Problems and tasks:
1. Reproduce a passage from the WYME-CD article verbatim, starting with "WJXE changed its" and going on through "on channel 45.".
2. Check three statements against the WYME-CD article: (a) the station began operations in 1994 as W14CB; (b) WNBW-DT is owned by New Age Media; (c) WYPN became a satellite of WGFL on December 1, 2004. For each, answer yes or no and quote the deciding words from the WYME-CD article.

WYME-CD, virtual channel 45 (UHF digital channel 27), is a low-powered, Class A Antenna TV-affiliated television station licensed to Gainesville, Florida, United States. Owned by New Age Media, it is sister to two full-power stations: High Springs-licensed dual CBS/MyNetworkTV affiliate WGFL (channel 28) and Gainesville-licensed NBC affiliate WNBW-DT (channel 9). The latter is actually owned by MPS Media but operated by New Age Media under a local marketing agreement (LMA). All three stations, in turn, are operated under a master service agreement by the Sinclair Broadcast Group. The stations share studios on Northwest 80th Boulevard (along I-75/SR 93) in Gainesville and transmitter facilities on Southwest 30th Avenue near Newberry.

Even though WYME-CD broadcasts a digital signal of its own, its broadcast range is limited to the immediate Gainesville area. However, it receives full-market over-the-air coverage via WNBW's fourth digital subchannel (virtual and VHF channel 9.4). On cable, WYME-CD can be seen on Cox digital channel 115 in Gainesville.

History 
WYME began operations in 1994 as W14CB, broadcasting on UHF channel 14. In early 1997, the station increased its power and changed its call letters to WJXE-LP. During this period, the station was known on-air as "TV-14" and mainly aired programming from the America One television network.

WJXE changed its callsign to WYPN-CA in 2001, when the station upgraded to Class A service and started broadcasting on UHF channel 43 (moving to channel 45 in 2003). About a year later, the America One programming was dropped and WYPN became a satellite of sister station WGFL on July 15, 2002, the same day the latter station became a CBS affiliate. This arrangement lasted until December 1, 2004, when WYPN gained the UPN affiliation and became a separate station. WYPN then positioned itself as "UPN 11", choosing to identify by its cable channel number despite broadcasting over-the-air on channel 45.

When the UPN and WB networks merged to form The CW in 2006, WYPN was made a satellite of Lake City sister station WMYG-LP, which became an affiliate of the new MyNetworkTV programming service on September 5, 2006. This arrangement was done primarily due to WMYG's over-the-air signal being channel 11 (the same as WYPN's cable number). In the months prior to the switch, WYPN omitted "UPN" from their logo and on-screen graphics and re-branded itself as "WYPN 11".

Dataset excerpt:
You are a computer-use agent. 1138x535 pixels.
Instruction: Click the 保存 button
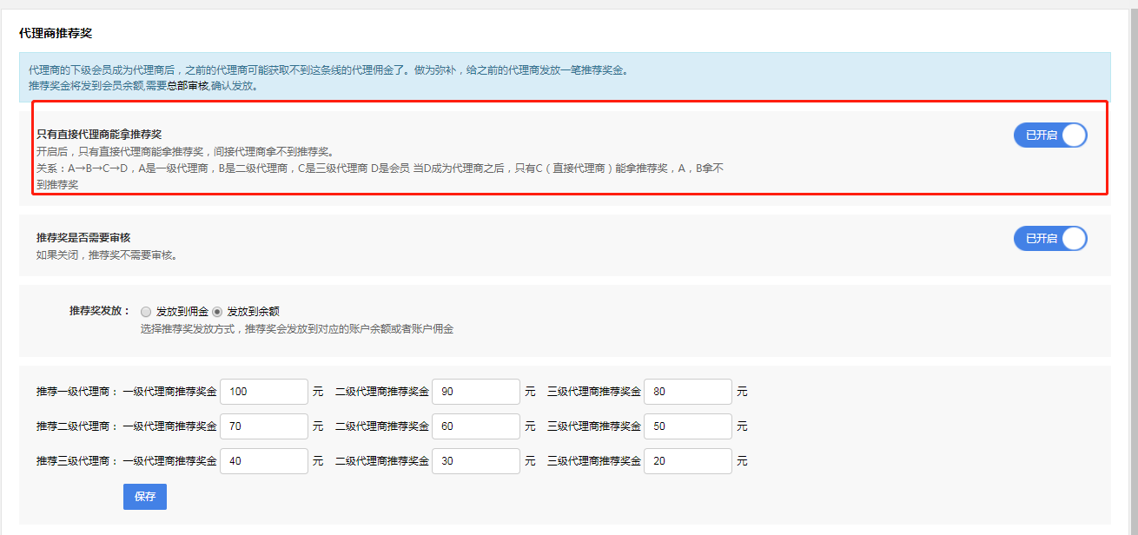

Exercise solutions:
1.
WJXE changed its callsign to WYPN-CA in 2001, when the station upgraded to Class A service and started broadcasting on UHF channel 43 (moving to channel 45 in 2003). About a year later, the America One programming was dropped and WYPN became a satellite of sister station WGFL on July 15, 2002, the same day the latter station became a CBS affiliate. This arrangement lasted until December 1, 2004, when WYPN gained the UPN affiliation and became a separate station. WYPN then positioned itself as "UPN 11", choosing to identify by its cable channel number despite broadcasting over-the-air on channel 45.

2.
(a) Yes: "WYME began operations in 1994 as W14CB, broadcasting on UHF channel 14."
(b) No: "The latter is actually owned by MPS Media but operated by New Age Media under a local marketing agreement (LMA)."
(c) No: "WYPN became a satellite of sister station WGFL on July 15, 2002"